Rather, the point is that even if Penry did make the law clear at that time, cases decided between Penry's decision in 1989 and the time "when the state court acted" muddied the waters again - specifically, Graham v. Collins, 506 U.S. 461 (1993) and Johnson v. Texas, 509 U.S. 350 (1993). The best (or at least, the most immediately satisfying) evidence that those two cases were inconsistent with Penry and therefore muddied the waters again is the actions of today's majority at the time those two cases were decided. The Chief explains well: "the reading of Penry I in Graham and Johnson prompted every one of the remaining Justices who had been in the majority in Penry I on the pertinent question to dissent in Graham and Johnson, on the ground that the Court was failing to adhere to Penry I."

Boaz said...

"A law can be 'clearly established' even when not everyone believes it is clearly established."

"clearly established" doesn't require unanimity, but it requires some type of consensus. I cannot understand how anybody reading the majority opinion could be convinced that the law was clearly established. The benchmark for deciding whether something is clearly established, at least how I've used it, is that if it takes reconciling precedents and more than a short explanation, it wasn't clearly established.

Roberts nails it: a state court reading the line of opinions addressing the issue would see an ongoing debate over the meaning of Penry I.

God help police officers if Stevens imports his undestanding of "clearly established" to qualified immunity cases.

tjl said...

"Texas courts, which in 99.9% of the cases rule against defendants and themselves provide no meaningful review of trial courts."

This would come as a surprise to several of my clients who had their convictions reversed.

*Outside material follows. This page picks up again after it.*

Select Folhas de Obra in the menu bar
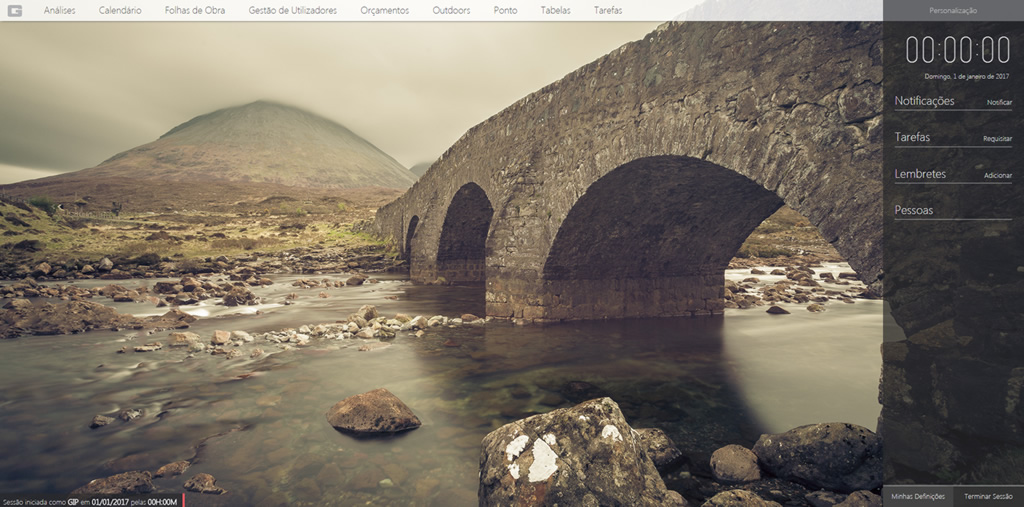Viewport: 1024px width, 507px height. point(195,10)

"death penalty cases take on a sort of judicially devised immortality. They just never end. Today's decision is ostensibly focused on the Texas state court's decision in 1999 of a state habeas petition attacking a death sentence imposed around 1990, relating to a murder committed in 1987 (to which the petitioner confessed."

An excellent reason for commuting death sentences to life without parole. This would divert the state's resources to more useful ends, and spare us from having to make sense of opinions like this one.

Simon said...

Re TJL's last para: yes, and it's also not the worst argument for out-and out abolishing the death penalty.